Deux jugements récents de la cour d'appel de Paris apportent une nouvelle illustration de la manière dont les tribunaux apprécient ou non le caractère anormal de troubles de voisinage.

En matière de troubles de voisinage, la difficulté consiste à apporter la preuve de l'existence des nuisances et à établir le caractère anormal du trouble. Pour fonder leur décision, les juges s’appuient soit sur les règles générales d'exercice des droits individuels, soit sur des règles particulières (telles que par exemple, un règlement de copropriété). Deux arrêts de la cour d’appel de Paris illustrent les motivations qui amènent les juges à retenir ou non le caractère anormal d’un trouble de voisinage.
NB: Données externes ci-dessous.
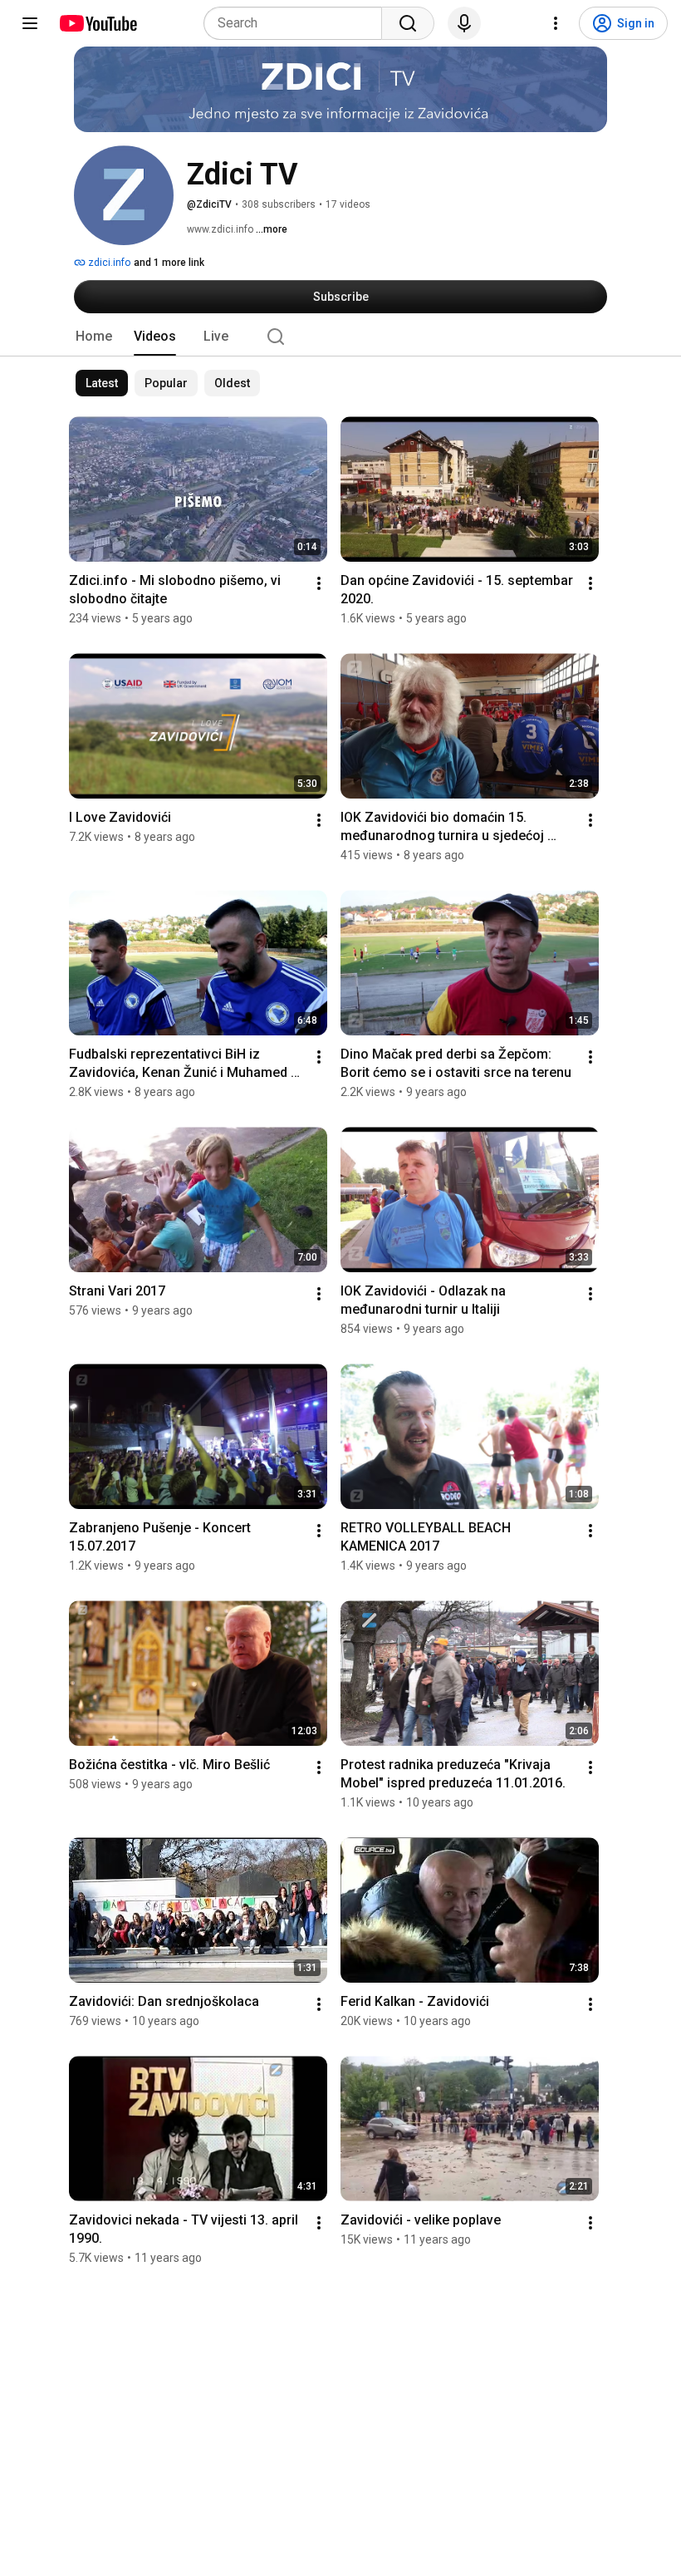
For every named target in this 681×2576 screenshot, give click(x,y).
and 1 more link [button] (169, 262)
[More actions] (319, 583)
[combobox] (298, 23)
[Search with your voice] (464, 23)
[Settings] (556, 23)
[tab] (94, 336)
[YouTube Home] (98, 23)
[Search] (407, 23)
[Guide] (30, 23)
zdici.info (108, 262)
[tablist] (340, 336)
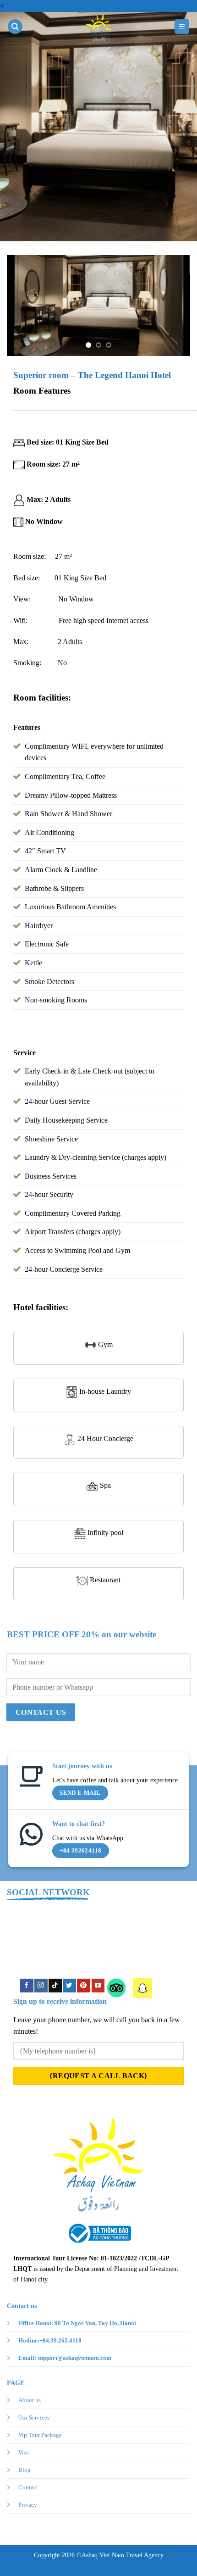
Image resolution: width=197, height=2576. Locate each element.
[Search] (15, 26)
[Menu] (182, 26)
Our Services (33, 2417)
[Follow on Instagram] (40, 1985)
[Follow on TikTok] (55, 1985)
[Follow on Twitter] (69, 1985)
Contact (28, 2487)
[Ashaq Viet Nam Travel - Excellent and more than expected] (98, 27)
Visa (23, 2452)
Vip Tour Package (40, 2434)
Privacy (27, 2504)
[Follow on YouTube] (98, 1985)
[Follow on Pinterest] (83, 1985)
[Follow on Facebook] (26, 1985)
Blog (24, 2469)
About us (29, 2400)
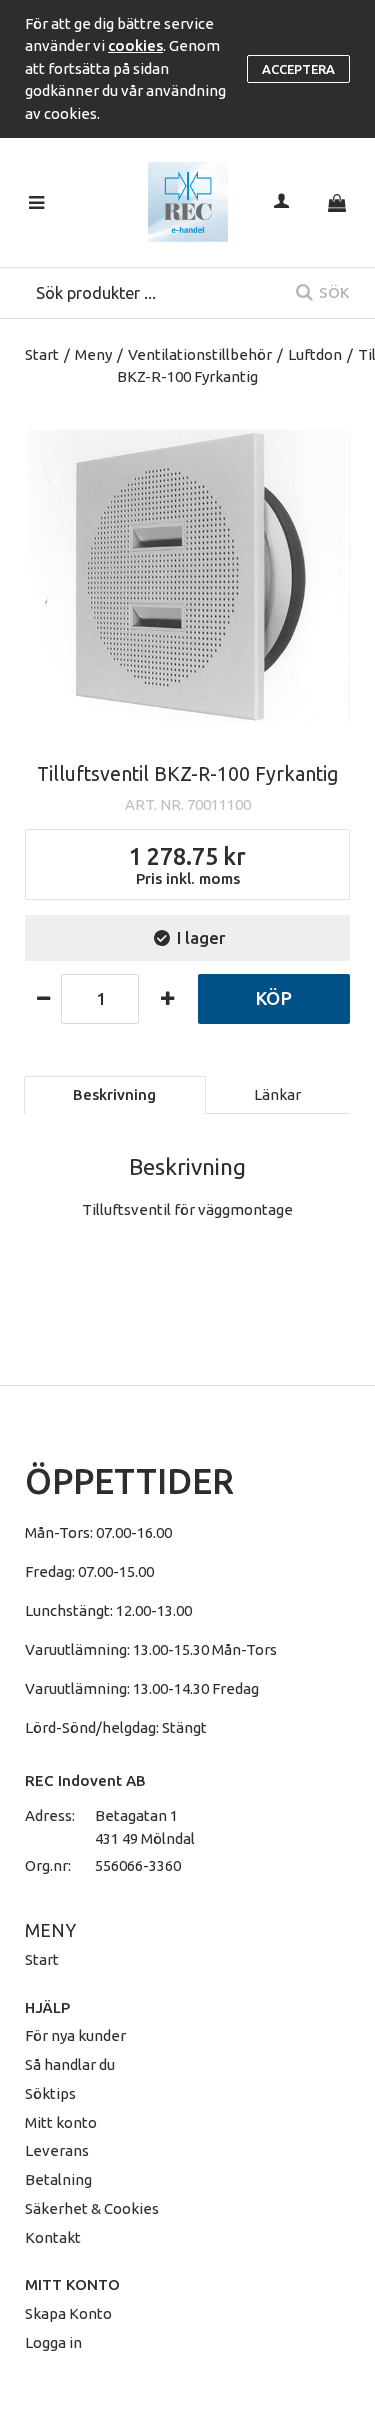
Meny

Ainsi, le caractère anormal des troubles n’a pas été retenu dans le cas de claquements de portes, bruits de pas, conversations audibles, sonneries de téléphone, d'imprimantes et de fax, sur une courte période liée à l'emménagement d’un studio, malgré le fait que des attestations aient mis en évidence ces troubles (cour d’appel de Paris, 23ème chambre, 22 novembre 2007, JurisData n° 2007-350629).

En revanche, la pratique d'un culte dans les parties privatives d'une copropriété, entraînant de graves nuisances sonores (bruits de musique, de chants, discours d'un prêcheur), a été considérée par cette même cour comme dépassant les troubles anormaux de voisinage (cour d’appel de Paris, 23ème chambre, 29 novembre 2007, JurisData n° 2007-349756).